Prediction of Treatment Outcomes After Global Endometrial Ablation
El-Nashar, Sherif A.; Hopkins, Matthew R.; Creedon, Douglas J.; St. Sauver, Jennifer L.; Weaver, Amy L.; McGree, Michaela E.; Cliby, William A.; Famuyide, Abimbola O.
Journal of Obstetrics & Gynecology
- January 2009
Reprinted with permission
OBJECTIVE:
To report rates of amenorrhea and treatment
failure after global endometrial ablation and to estimate the
association between patient factors and these outcomes by developing and
validating prediction models.
METHODS:
From January 1998 through December 2005, 816
women underwent global endometrial ablation with either a thermal
balloon ablation or radio frequency ablation device; 455 were included in a
population-derived cohort (for model development), and
361 were included in a referral-derived cohort (for model
validation).Amenorrhea was defined as cessation of bleeding from
immediately after ablation through at least 12 months after the
procedure.Treatment failure was defined as hysterectomy or
reablation for patients with bleeding or pain. Logistic and Cox
proportional hazard regression models were used in model development and
validation of potential predictors of outcomes.
RESULTS:
The amenorrhea rate was 23% (95% confidence
interval [CI] 19-28%) and the 5-year cumulative failure rate was 16%
(95% CI 10-20%). Predictors of amenorrhea were age 45 years or
older (adjusted odds ratio [aOR] 2.6, 95% CI 1.6-4.3);
uterine length less than 9 cm (aOR 1.8, 95% CI 1.1-3.1); endometrial
thickness less than 4 mm (aOR 2.7, 95% CI 1.2-6.3); and use of
radio-frequency ablation instead of thermal balloon ablation (aOR 2.8, 95% CI
1.7-4.9).
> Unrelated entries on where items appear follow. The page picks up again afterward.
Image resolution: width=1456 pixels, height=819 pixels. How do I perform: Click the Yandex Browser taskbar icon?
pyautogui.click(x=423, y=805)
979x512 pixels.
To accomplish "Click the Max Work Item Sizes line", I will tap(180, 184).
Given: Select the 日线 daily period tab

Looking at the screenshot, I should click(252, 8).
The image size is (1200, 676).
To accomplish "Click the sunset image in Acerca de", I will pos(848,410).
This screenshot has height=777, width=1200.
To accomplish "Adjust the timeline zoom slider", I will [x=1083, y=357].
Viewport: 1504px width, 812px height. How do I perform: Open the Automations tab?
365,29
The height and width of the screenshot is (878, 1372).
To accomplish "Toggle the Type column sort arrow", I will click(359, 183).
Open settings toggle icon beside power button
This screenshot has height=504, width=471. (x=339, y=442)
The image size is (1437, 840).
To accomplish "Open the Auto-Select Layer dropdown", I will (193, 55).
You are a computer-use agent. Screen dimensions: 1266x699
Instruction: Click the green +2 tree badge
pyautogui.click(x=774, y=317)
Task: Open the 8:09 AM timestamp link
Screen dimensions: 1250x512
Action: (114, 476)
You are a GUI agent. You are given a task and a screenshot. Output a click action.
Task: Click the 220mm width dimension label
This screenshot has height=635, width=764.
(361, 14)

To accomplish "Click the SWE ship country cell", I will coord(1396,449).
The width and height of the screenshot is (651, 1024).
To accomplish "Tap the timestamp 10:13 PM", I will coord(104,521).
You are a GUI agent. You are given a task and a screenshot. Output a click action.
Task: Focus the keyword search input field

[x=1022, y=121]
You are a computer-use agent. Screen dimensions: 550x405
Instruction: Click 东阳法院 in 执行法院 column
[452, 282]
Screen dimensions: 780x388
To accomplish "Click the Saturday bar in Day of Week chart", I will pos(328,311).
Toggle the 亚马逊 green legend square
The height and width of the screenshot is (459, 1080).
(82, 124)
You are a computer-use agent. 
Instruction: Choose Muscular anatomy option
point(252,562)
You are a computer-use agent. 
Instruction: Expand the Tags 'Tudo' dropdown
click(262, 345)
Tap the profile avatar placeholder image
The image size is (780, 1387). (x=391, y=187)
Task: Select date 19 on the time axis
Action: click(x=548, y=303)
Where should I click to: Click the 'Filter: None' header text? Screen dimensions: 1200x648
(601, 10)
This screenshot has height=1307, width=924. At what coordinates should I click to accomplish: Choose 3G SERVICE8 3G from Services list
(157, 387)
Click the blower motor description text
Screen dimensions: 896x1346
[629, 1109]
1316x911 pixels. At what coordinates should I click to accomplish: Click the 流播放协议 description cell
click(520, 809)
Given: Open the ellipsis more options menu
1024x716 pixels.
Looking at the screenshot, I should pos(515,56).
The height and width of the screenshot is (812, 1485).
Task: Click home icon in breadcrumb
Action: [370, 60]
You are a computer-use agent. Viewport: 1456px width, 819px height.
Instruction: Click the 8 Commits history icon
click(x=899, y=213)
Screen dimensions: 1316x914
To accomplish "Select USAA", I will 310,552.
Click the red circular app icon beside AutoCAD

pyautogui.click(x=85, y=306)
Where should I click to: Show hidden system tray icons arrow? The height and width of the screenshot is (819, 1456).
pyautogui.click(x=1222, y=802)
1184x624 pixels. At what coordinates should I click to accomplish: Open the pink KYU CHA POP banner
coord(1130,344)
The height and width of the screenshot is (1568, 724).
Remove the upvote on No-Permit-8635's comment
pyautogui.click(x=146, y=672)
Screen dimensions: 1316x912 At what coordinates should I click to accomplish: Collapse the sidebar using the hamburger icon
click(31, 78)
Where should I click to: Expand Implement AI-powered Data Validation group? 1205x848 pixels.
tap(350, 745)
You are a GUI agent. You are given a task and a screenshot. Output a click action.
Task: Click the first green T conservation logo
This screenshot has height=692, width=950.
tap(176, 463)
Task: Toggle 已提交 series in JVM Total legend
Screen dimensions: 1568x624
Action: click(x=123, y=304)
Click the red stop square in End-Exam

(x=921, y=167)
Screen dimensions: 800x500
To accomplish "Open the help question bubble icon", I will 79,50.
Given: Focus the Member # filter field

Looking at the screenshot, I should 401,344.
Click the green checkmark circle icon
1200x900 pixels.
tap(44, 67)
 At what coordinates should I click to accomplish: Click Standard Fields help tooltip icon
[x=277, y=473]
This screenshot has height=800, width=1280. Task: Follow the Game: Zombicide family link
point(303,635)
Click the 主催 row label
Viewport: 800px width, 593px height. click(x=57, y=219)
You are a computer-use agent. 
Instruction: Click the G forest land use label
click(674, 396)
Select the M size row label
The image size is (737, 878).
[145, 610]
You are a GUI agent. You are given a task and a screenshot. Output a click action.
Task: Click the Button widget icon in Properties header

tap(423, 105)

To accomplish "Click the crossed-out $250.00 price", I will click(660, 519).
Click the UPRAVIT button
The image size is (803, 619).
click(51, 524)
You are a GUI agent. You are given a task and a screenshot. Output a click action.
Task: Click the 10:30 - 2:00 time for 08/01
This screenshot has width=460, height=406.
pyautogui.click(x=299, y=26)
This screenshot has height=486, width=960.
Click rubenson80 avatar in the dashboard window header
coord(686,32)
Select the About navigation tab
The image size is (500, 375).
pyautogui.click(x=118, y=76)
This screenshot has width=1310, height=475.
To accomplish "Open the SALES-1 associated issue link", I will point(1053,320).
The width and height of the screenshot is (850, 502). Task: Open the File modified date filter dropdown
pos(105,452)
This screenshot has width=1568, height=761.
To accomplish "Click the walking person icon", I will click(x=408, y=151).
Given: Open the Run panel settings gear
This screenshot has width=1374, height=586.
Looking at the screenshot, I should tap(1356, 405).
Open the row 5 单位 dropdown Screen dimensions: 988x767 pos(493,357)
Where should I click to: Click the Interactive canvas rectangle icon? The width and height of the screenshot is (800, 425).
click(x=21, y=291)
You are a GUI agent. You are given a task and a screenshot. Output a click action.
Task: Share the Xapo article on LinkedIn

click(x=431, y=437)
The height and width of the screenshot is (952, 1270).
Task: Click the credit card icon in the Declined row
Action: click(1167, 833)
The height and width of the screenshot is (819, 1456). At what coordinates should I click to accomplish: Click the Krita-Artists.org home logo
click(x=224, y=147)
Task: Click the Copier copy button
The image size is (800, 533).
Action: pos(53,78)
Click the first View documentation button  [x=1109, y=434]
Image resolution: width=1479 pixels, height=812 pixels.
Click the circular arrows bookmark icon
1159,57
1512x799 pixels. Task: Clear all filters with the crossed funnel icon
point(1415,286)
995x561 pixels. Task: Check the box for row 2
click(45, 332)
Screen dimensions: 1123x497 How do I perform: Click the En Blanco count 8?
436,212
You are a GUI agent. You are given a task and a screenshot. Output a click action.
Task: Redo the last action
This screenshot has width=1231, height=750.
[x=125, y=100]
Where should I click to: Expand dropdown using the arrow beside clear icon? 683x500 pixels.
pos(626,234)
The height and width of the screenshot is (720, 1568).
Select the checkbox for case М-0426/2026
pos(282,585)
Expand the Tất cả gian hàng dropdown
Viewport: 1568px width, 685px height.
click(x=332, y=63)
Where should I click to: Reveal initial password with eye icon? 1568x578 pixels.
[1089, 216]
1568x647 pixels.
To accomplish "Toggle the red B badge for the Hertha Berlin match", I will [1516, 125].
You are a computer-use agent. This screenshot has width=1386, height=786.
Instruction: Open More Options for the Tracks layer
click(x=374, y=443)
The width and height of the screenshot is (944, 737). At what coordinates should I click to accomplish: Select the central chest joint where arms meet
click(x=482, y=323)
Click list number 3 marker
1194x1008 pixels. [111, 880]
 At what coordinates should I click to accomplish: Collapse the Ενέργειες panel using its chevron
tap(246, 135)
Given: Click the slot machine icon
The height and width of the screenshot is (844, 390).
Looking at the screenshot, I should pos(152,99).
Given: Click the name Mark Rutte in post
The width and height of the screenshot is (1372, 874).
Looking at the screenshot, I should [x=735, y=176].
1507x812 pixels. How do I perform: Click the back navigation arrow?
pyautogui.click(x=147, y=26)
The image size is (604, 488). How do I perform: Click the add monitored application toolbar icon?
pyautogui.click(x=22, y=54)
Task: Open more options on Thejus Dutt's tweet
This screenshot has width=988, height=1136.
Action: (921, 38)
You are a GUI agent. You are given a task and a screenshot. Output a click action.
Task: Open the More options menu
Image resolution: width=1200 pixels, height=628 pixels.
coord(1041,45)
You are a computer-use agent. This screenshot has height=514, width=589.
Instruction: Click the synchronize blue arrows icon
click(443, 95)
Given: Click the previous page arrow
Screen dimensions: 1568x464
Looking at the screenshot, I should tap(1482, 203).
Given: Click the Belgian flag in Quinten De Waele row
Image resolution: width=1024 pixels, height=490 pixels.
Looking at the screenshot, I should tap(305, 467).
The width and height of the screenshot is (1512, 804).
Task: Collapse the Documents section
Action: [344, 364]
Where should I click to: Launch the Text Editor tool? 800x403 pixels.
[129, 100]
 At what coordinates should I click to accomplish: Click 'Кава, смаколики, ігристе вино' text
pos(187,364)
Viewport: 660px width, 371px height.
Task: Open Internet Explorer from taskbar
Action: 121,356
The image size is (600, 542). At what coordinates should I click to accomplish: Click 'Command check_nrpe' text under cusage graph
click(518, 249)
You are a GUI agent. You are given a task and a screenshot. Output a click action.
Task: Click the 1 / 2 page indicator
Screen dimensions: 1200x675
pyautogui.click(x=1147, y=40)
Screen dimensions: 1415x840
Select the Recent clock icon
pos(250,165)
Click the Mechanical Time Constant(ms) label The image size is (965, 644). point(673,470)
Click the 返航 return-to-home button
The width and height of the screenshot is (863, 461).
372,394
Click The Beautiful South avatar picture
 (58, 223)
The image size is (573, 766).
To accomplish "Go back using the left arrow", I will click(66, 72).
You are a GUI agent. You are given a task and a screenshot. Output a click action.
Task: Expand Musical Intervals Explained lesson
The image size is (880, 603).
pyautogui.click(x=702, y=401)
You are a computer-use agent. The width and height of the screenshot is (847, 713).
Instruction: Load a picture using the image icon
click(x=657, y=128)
Predictors of treatment failure included age younger
than 45 years (adjusted hazard ratio [aHR] 2.6, 95% CI 1.3-5.1);
parity of 5 or greater (aHR 6.0, 95% CI 2.5-14.8); prior tubal
ligation (aHR 2.2, 95% CI 1.2-4.0); and history of dysmenorrhea (aHR 3.7,
95% CI 1.6-8.5). After global endometrial ablation, 23 women
(5.1%, 95% CI 3.2-7.5%) had pelvic pain, three (0.7%, 95% CI
0.1-1.9%) were pregnant, and none (95% CI 0-0.8%) had endometrial
cancer.
CONCLUSION:
Population-derived rates and predictors of
treatment outcomes after global endometrial ablation may help
physicians offer optimal preprocedural patient counseling.